━━━━━ Passage given ━━━━━
It's ok :lol: , last year was 2 ceiling lights! :lol:  ... I might get a new iron this year if I'm lucky!  :lol:


----------



## Charlie (Dec 15, 2006)

Doug Short said:


> Charlie said:
> 
> 
> > [Slightly off topic, but did you know apparently Pajero means wanker in Spanish
> ...


Yeah I checked that too, I read it somewhere years ago, I think it may be a slang word rather than dictionary orientated 

or possibly complete crap 

Charlie


----------



## Guest (Nov 2, 2010)

I don't really care, I love these urban myths whether they have any basis in fact or not, like the theory that the water spinning down a plughole will turn the opposite way in the northern and southern hemispheres due to the effect on the Coriolis force.

There shoudl be an entire thread just for believable and amusing urban myths.

Doug


----------



## m4rky (Jul 20, 2008)

Get yourself down to Debenhams and buy her a Radley bag - That will gain you enough brownie points to last you through January (if your good)

Works for me most times


----------



## seasurfer (Apr 10, 2009)

Dotti, if you get an iron this year, you know where to hit him with it 

A planned day out somewhere with a nice meal would be good.

A very nice card with something thoughtful and romantic written would do for me, oooh and some trolly wheels for my kayak  and a kayak leash, and a paddleboard would be good fun, and a matching paddle, oooooh and a gps so i can track where i have been, and a waterproof pouch to put it in. I think i may be well over the £50, well it started off ok 

Gill


----------



## Smeds (Oct 28, 2009)

Charlie said:


> Smeds said:
> 
> 
> > Not really sure this year, want to get her a Pajero Junior but hopefully I return to my senses in time.
> ...


Maybe a debadge will be in order.


----------



## Dotti (Mar 9, 2003)

seasurfer said:


> Dotti, if you get an iron this year, you know where to hit him with it
> 
> A planned day out somewhere with a nice meal would be good.
> 
> ...
━━━━━
* [Required task] Quote the forum thread word for word, starting at "I don't really" and ending after "(Jul 20, 2008)". The material that comes after this forum thread is from a different source.
━━━━━ Entries ━━━━━
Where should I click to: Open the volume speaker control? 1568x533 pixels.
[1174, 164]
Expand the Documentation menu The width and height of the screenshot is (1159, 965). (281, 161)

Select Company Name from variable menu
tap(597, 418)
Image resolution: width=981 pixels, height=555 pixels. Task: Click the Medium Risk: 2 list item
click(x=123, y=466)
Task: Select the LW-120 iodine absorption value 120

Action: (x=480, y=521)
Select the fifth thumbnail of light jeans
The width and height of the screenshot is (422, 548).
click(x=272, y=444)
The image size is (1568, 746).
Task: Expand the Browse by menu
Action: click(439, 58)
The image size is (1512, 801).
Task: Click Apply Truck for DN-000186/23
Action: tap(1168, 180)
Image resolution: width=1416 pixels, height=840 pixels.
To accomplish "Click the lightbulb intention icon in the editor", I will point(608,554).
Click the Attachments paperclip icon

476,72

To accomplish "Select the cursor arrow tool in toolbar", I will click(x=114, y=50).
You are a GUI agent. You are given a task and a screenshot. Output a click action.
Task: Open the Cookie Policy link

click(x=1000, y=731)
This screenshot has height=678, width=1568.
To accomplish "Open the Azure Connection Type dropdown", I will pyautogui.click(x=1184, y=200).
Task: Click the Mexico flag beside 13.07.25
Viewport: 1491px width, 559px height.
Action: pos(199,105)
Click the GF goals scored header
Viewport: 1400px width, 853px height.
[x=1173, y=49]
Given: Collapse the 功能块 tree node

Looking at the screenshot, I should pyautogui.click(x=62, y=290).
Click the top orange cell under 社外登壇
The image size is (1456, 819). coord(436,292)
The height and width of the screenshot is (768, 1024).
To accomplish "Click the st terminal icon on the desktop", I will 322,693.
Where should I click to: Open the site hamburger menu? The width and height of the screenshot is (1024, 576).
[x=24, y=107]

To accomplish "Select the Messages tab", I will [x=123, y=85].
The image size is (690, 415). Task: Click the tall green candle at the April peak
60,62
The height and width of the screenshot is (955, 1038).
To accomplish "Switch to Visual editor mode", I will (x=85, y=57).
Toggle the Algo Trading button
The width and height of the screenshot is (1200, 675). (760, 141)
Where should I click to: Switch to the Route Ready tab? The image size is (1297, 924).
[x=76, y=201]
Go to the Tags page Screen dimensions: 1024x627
━━━━━
* [Answer to this task]
I don't really care, I love these urban myths whether they have any basis in fact or not, like the theory that the water spinning down a plughole will turn the opposite way in the northern and southern hemispheres due to the effect on the Coriolis force.

There shoudl be an entire thread just for believable and amusing urban myths.

Doug


----------



## m4rky (Jul 20, 2008)